2.1、NNIE初始化下SAMPLE_COMM_SVP_NNIE_ParamInit实现分析

  首先看SAMPLE_COMM_SVP_NNIE_ParamInit:

1 HI_S32 SAMPLE_COMM_SVP_NNIE_ParamInit(SAMPLE_SVP_NNIE_CFG_S *pstNnieCfg,
2 SAMPLE_SVP_NNIE_PARAM_S *pstNnieParam)
3 {
4 .......
5
6 /*NNIE parameter initialization */
7 s32Ret = SAMPLE_SVP_NNIE_ParamInit(pstNnieCfg,pstNnieParam);
8 .......
9 }

  这个函数的实现里做了一些输入参数的有效判断后,就直接调用SAMPLE_SVP_NNIE_ParamInit,因此我们就直接看SAMPLE_SVP_NNIE_ParamInit(NNIE参数初始化)的实现,在这个函数里首先调用:

1 /*fill forward info*/
2 s32Ret = SAMPLE_SVP_NNIE_FillForwardInfo(pstNnieCfg,pstNnieParam);

  这个函数的实质就是使用pstNnieParam->pstModel->astSeg的信息来初始化pstNnieParam->astForwardWithBboxCtrl与pstNnieParam->astSegData这两个结构体。
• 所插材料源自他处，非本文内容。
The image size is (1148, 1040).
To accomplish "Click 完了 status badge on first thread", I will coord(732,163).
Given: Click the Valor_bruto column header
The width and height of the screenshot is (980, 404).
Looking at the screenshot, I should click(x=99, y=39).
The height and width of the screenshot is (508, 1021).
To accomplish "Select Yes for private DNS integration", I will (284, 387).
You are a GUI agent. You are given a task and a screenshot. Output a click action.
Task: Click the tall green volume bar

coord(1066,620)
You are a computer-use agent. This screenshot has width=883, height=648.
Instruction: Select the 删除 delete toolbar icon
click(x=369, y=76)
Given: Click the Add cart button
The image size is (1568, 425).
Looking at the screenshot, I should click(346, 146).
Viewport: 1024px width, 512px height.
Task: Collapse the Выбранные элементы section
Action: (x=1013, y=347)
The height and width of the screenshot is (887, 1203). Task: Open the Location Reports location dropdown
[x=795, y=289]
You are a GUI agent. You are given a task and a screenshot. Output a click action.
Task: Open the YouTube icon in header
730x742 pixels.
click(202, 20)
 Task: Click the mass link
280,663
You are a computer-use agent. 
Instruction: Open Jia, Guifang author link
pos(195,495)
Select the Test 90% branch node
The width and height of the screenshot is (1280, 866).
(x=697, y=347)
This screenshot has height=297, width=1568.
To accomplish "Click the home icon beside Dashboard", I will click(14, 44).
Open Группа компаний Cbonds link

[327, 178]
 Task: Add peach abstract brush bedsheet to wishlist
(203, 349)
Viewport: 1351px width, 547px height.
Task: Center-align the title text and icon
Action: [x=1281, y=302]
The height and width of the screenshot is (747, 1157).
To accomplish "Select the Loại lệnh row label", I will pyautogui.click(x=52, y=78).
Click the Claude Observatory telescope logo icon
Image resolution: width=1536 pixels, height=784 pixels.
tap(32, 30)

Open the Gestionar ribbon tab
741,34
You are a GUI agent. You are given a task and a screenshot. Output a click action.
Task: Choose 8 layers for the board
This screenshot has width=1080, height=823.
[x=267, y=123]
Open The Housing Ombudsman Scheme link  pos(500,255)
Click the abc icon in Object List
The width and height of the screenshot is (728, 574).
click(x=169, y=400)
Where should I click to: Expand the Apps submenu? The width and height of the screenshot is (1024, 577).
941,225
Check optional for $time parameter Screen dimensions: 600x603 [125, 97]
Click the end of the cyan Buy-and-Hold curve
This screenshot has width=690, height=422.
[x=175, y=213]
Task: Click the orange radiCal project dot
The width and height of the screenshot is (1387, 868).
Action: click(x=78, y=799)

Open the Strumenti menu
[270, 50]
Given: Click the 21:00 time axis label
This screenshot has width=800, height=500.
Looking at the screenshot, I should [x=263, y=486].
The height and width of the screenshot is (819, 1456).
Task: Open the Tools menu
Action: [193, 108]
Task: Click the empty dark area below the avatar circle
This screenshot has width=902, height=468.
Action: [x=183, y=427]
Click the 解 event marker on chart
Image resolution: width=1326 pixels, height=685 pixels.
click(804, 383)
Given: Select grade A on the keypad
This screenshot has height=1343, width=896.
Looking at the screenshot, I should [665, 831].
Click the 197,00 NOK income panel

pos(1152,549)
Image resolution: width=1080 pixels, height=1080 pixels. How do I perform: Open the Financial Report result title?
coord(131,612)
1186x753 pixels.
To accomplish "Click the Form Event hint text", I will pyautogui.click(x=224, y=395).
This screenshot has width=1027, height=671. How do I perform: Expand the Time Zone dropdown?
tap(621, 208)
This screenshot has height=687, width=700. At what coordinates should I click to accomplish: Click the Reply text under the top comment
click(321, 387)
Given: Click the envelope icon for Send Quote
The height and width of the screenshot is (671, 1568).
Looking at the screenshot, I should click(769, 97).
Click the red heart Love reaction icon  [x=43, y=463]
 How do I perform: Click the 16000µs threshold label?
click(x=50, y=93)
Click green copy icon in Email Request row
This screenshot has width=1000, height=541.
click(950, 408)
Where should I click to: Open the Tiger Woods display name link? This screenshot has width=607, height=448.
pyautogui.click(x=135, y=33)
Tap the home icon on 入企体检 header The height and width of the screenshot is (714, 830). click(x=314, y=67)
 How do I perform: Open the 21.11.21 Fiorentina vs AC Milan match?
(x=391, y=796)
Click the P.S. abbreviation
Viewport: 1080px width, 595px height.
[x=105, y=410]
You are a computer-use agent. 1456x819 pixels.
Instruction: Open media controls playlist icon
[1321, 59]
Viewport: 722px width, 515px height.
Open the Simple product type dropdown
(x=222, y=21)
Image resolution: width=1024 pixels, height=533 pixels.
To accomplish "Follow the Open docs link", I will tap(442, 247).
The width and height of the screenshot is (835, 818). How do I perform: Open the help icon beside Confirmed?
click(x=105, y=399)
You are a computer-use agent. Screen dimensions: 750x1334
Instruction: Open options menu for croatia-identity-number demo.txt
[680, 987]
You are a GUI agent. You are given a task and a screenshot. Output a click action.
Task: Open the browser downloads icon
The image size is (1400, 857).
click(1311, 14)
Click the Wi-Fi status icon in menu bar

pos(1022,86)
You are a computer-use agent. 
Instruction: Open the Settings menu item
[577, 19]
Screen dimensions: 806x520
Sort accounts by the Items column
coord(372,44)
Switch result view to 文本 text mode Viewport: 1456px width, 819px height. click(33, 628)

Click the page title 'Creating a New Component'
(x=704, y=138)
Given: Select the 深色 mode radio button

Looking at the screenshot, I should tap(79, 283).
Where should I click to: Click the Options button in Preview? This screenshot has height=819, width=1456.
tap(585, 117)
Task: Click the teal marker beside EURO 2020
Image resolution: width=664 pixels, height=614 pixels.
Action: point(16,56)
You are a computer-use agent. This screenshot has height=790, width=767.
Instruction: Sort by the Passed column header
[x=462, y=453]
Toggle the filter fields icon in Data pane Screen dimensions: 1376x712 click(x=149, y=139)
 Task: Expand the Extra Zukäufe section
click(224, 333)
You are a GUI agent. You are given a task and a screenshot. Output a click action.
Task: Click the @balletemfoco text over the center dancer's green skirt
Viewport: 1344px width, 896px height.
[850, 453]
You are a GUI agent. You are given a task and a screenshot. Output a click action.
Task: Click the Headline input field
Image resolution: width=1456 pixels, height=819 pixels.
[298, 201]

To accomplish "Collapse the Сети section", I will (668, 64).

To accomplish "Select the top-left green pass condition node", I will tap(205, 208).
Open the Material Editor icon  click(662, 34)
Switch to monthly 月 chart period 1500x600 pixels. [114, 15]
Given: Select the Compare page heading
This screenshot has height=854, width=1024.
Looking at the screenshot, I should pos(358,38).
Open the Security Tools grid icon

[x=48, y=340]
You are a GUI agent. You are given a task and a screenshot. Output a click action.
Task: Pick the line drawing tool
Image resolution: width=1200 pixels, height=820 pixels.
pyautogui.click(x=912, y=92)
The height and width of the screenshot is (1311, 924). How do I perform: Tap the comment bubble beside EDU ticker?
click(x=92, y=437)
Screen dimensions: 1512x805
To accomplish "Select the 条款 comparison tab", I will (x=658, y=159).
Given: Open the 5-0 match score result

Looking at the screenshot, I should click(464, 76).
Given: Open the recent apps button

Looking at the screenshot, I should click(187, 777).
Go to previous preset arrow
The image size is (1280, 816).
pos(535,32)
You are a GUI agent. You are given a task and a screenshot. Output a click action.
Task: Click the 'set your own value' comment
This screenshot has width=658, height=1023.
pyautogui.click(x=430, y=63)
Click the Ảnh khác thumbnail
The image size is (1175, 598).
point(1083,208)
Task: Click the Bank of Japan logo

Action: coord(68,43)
  SAMPLE_SVP_NNIE_ParamInit下第2个关键SAMPLE_SVP_NNIE_GetTaskAndBlobBufSize函数,输入参数如下:

1     /*Get taskInfo and Blob mem size*/
2 s32Ret = SAMPLE_SVP_NNIE_GetTaskAndBlobBufSize(pstNnieCfg,
3 pstNnieParam,
4 &u32TotalTaskBufSize,/*输入&输出:输入值为0; 输出:网络各段辅助内存的总和*/
5 &u32TmpBufSize,/*输入&输出,输入值为0; 输出:模型辅助内存大小*/
6 astBlobSize,/*输入&输出:输入为空; 输出:各段第1个输入、输出节点辅助内存*/
7 &u32TotalSize);

  这个函数是计算各个段、各个段中的各个节点的的辅助内存大小。我们知道,在之前的load模型的步骤中,是已经获取到模型的辅助内存(pstNnieParam->pstModel->u32TmpBufSize),但各段、段中各个节点的辅助内存是不知道的,因此该函数就是获取这些辅助内存。在这个函数中,首先调用底层API  HI_MPI_SVP_NNIE_GetTskBufSize获取到网络任务的各段的辅助内存pstNnieParam->au32TaskBufSize,然后再调用SAMPLE_SVP_NNIE_GetBlobMemSize计算第1段的第1个输入节点Blob的辅助内存,以及每段的第1个输出节点的Blob辅助内存。

  回到SAMPLE_SVP_NNIE_ParamInit函数中,SAMPLE_SVP_NNIE_GetTaskAndBlobBufSize执行完后,u32TotalSize为总的辅助内存大小(含模型、段、节点),此时调用第三个函数MallocCached实现内存空间分配:

1 /*Malloc mem*/
2 s32Ret = SAMPLE_COMM_SVP_MallocCached("SAMPLE_NNIE_TASK",NULL,(HI_U64*)&u64PhyAddr,(void**)&pu8VirAddr,u32TotalSize);

  接着后面,执行SAMLE_COMM_SVP_FlushCacheha函数,实现cache数据转移到内存中,具体实现如下:

1 HI_S32 SAMPLE_COMM_SVP_FlushCache(HI_U64 u64PhyAddr, HI_VOID *pvVirAddr, HI_U32 u32Size)
2 {
3 HI_S32 s32Ret = HI_SUCCESS;
4 s32Ret = HI_MPI_SYS_MmzFlushCache(u64PhyAddr, pvVirAddr,u32Size);
5
6 /*刷新 cache 里的内容到内存并且使 cache 里的内容无效
7 此接口应与 HI_MPI_SYS_MmzAlloc_Cached 接口配套使用。*/
8 return s32Ret;
9 }

  再根据得到的虚拟内存地址、物理内存地址来初始化pstNnieParam->stTaskBuf、pstNnieParam->stTmpBuf、pstNnieParam->astForwardWithBboxCtrl[i].stTmpBuf、pstNnieParam->astForwardWithBboxCtrl[i].stTskBuf、stNnieParam->astForwardCtrl[i].stTskBuf、stNnieParam->astSegData[i].astSrc[j]这些结构体中的内存地址值,这个才是真正的初始化,之前在SAMPLE_SVP_NNIE_FillForwardInfo函数中也有对这些结构体做初始化,但那是“false init”,到此SAMPLE_COMM_SVP_NNIE_paramInit函数下SAMPLE_SVP_NNIE_ParamInit函数执行完毕。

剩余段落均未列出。